Requirements:
1. Answer these about the passage on metadata, one line each:
(a) What food does the store example mention grabbing?
(b) Which Sherlock Holmes story is the imagined paper about?
(c) Who is named as the editor in the citation?
2. Please copy, word for word, everything in the listing from the line that contains "Choose he_eyes from" down to the line that contains "Open the 3d-print.do.am", with both of those lines included.

Text to read:

Zotero
You might be thinking to yourself, "I can't believe you made me read an entire section on data cleaning." Sorry you feel that way. Here is a dog in a blanket:
Let's just pretend you said something on the order of, "metadata is all well and good, but how am I going to use this in my everyday life beyond library searches?"
We're glad you asked! In fact, metadata is something you deal with all the time. It is all around us, structuring our lives. If you go to a store and go to a particular section to grab cereal, metadata about the foods on that aisle has helped organize them and guide you to them. If you look through your phone to see that you have a missed call, you'll be presented with information about the caller, the call duration, the number, etc. All metadata. You get the idea.
For a more concrete example relevant to this book, imagine that you were asked by your instructor to write a paper on the Sherlock Holmes story "A Scandal in Bohemia." You will probably need to include a bibliography. Something like this:
Doyle, Arthur Conan. “A Scandal in Bohemia.” Sherlock Holmes: Selected Stories. Ed. Barry McCrea. Oxford: Oxford University Press, 2014. Print. Oxford World’s Classics.
Hopefully you see where we're heading: that citation is composed of nothing but metadata:
Book Section
Author: Doyle, Arthur Conan
Title: A Scandal in Bohemia
Book: Sherlock Holmes: Selected Stories
Editor: Barry McCrea
Location: Oxford
Publisher: Oxford University Press
Date: 2014
Format: Print
Series: Oxford World’s Classics.

Raw records:
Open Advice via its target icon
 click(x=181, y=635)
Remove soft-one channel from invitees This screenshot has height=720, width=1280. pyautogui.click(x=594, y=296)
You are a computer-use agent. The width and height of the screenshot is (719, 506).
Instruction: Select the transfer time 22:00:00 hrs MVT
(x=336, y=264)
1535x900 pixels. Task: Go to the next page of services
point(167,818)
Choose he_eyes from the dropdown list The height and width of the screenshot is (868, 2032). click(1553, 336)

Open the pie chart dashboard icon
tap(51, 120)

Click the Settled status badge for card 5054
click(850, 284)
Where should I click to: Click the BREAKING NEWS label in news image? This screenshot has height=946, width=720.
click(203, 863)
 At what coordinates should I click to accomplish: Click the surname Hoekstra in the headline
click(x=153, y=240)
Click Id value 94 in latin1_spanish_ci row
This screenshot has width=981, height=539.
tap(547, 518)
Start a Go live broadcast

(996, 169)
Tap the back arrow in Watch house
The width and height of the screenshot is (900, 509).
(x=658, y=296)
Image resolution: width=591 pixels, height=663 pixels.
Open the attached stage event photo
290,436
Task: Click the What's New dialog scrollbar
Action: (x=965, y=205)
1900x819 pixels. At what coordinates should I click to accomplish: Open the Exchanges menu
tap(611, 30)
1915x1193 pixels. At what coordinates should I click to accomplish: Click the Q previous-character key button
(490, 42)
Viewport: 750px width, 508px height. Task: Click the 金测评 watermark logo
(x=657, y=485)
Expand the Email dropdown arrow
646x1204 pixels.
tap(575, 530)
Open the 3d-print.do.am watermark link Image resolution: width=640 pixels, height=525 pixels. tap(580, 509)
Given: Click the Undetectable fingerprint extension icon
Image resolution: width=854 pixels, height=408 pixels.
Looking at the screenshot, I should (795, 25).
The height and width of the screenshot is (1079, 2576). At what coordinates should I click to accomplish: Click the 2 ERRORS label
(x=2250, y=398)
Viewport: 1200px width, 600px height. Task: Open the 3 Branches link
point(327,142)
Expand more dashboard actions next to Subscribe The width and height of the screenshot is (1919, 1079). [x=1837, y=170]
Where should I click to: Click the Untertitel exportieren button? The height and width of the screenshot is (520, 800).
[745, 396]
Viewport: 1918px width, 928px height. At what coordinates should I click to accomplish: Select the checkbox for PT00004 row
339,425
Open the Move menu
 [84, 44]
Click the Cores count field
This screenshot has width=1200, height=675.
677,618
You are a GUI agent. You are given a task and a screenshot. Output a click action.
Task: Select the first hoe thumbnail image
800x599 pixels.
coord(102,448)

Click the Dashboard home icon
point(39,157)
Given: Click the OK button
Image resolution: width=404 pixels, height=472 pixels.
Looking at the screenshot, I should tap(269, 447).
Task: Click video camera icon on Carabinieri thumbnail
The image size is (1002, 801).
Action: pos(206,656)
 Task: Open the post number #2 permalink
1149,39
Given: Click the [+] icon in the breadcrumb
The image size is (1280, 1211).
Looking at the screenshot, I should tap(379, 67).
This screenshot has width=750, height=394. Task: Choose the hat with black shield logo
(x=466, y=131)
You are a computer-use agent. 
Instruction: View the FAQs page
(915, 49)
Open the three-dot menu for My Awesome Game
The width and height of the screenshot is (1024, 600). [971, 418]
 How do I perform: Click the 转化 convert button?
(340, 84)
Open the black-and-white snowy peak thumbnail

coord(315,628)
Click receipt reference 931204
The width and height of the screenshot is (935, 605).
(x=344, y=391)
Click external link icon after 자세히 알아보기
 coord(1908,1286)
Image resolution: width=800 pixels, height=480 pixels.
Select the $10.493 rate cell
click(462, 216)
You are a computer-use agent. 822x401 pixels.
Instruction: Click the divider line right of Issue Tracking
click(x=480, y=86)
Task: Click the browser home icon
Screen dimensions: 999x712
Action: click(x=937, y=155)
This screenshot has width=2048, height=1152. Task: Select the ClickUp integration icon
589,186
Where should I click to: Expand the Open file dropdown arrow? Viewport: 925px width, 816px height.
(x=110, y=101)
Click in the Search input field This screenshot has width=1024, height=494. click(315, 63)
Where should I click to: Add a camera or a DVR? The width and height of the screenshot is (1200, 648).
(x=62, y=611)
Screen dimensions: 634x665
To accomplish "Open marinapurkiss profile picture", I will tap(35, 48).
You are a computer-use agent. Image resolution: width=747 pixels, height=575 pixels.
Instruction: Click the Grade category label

Answers:
1.
(a) Cereal.
(b) "A Scandal in Bohemia."
(c) Barry McCrea.

2.
Choose he_eyes from the dropdown list The height and width of the screenshot is (868, 2032). click(1553, 336)

Open the pie chart dashboard icon
tap(51, 120)

Click the Settled status badge for card 5054
click(850, 284)
Where should I click to: Click the BREAKING NEWS label in news image? This screenshot has height=946, width=720.
click(203, 863)
 At what coordinates should I click to accomplish: Click the surname Hoekstra in the headline
click(x=153, y=240)
Click Id value 94 in latin1_spanish_ci row
This screenshot has width=981, height=539.
tap(547, 518)
Start a Go live broadcast

(996, 169)
Tap the back arrow in Watch house
The width and height of the screenshot is (900, 509).
(x=658, y=296)
Image resolution: width=591 pixels, height=663 pixels.
Open the attached stage event photo
290,436
Task: Click the What's New dialog scrollbar
Action: (x=965, y=205)
1900x819 pixels. At what coordinates should I click to accomplish: Open the Exchanges menu
tap(611, 30)
1915x1193 pixels. At what coordinates should I click to accomplish: Click the Q previous-character key button
(490, 42)
Viewport: 750px width, 508px height. Task: Click the 金测评 watermark logo
(x=657, y=485)
Expand the Email dropdown arrow
646x1204 pixels.
tap(575, 530)
Open the 3d-print.do.am watermark link Image resolution: width=640 pixels, height=525 pixels. tap(580, 509)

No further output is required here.